■ **Problem**
Nothing but the lines below, from the first through the line containing "UEF Connect (261, 1940)", should be set down, each one exactly and without pictures.
-=-=-=-=-
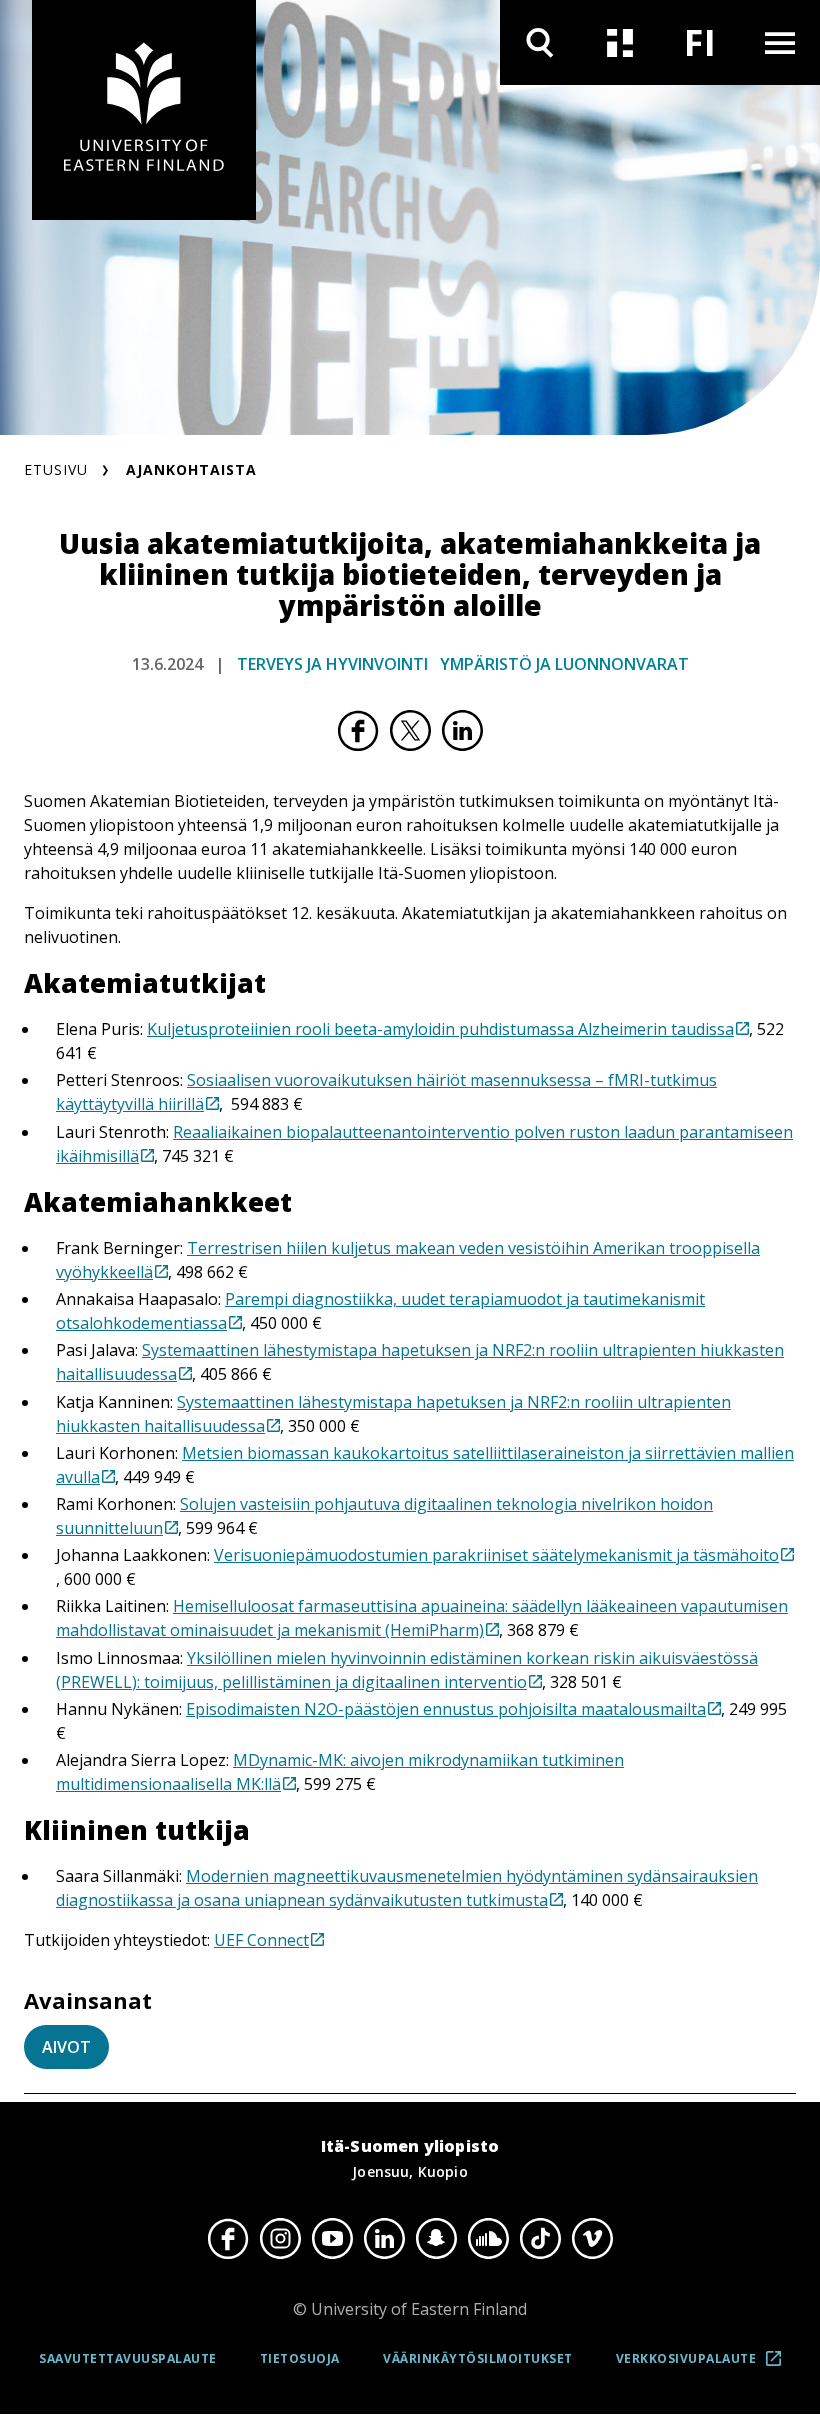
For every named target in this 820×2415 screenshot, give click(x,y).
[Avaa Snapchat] (436, 2238)
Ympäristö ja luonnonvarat (564, 664)
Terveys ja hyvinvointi (332, 664)
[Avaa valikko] (780, 42)
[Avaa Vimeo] (592, 2238)
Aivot (66, 2047)
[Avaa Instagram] (280, 2238)
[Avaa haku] (540, 42)
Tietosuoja (300, 2358)
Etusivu (56, 469)
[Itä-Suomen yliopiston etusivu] (144, 110)
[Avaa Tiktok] (540, 2238)
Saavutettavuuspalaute (128, 2358)
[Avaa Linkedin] (384, 2238)
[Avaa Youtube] (332, 2238)
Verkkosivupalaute (705, 2366)
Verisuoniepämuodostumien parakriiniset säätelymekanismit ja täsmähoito (496, 1555)
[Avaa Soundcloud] (488, 2238)
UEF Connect (261, 1940)
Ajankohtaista (191, 469)
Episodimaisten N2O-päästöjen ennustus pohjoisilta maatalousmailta (446, 1709)
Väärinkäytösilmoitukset (478, 2358)
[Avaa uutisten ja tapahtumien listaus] (620, 42)
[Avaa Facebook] (228, 2238)
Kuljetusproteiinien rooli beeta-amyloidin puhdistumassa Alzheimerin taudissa (440, 1029)
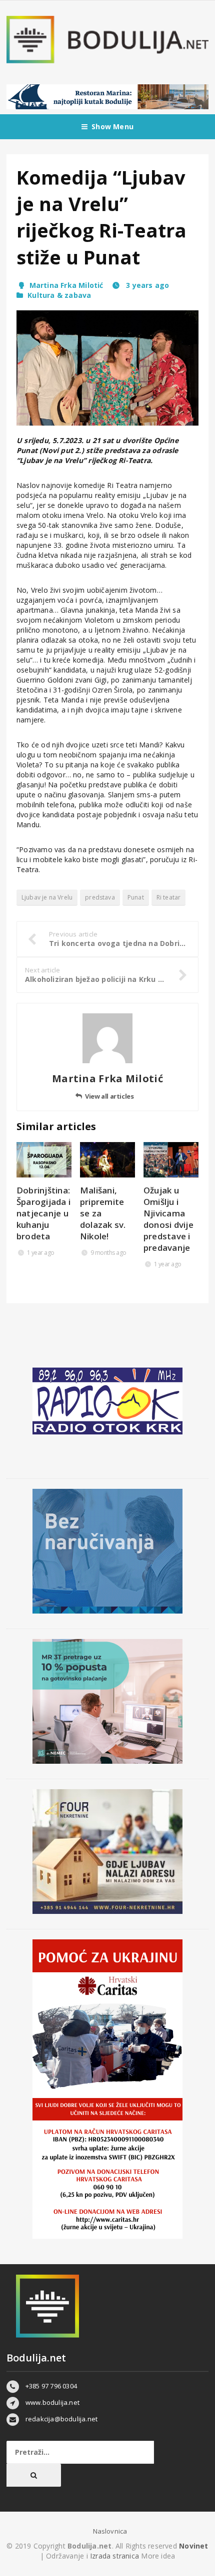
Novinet (193, 2546)
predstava (100, 897)
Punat (136, 897)
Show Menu (113, 126)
-=-=-=-=-
■ **Expected output**
For every named target in this 820×2415 screenshot, give click(x,y).
[Avaa Snapchat] (436, 2238)
Ympäristö ja luonnonvarat (564, 664)
Terveys ja hyvinvointi (332, 664)
[Avaa valikko] (780, 42)
[Avaa Vimeo] (592, 2238)
Aivot (66, 2047)
[Avaa Instagram] (280, 2238)
[Avaa haku] (540, 42)
Tietosuoja (300, 2358)
Etusivu (56, 469)
[Itä-Suomen yliopiston etusivu] (144, 110)
[Avaa Tiktok] (540, 2238)
Saavutettavuuspalaute (128, 2358)
[Avaa Linkedin] (384, 2238)
[Avaa Youtube] (332, 2238)
Verkkosivupalaute (705, 2366)
Verisuoniepämuodostumien parakriiniset säätelymekanismit ja täsmähoito (496, 1555)
[Avaa Soundcloud] (488, 2238)
UEF Connect (261, 1940)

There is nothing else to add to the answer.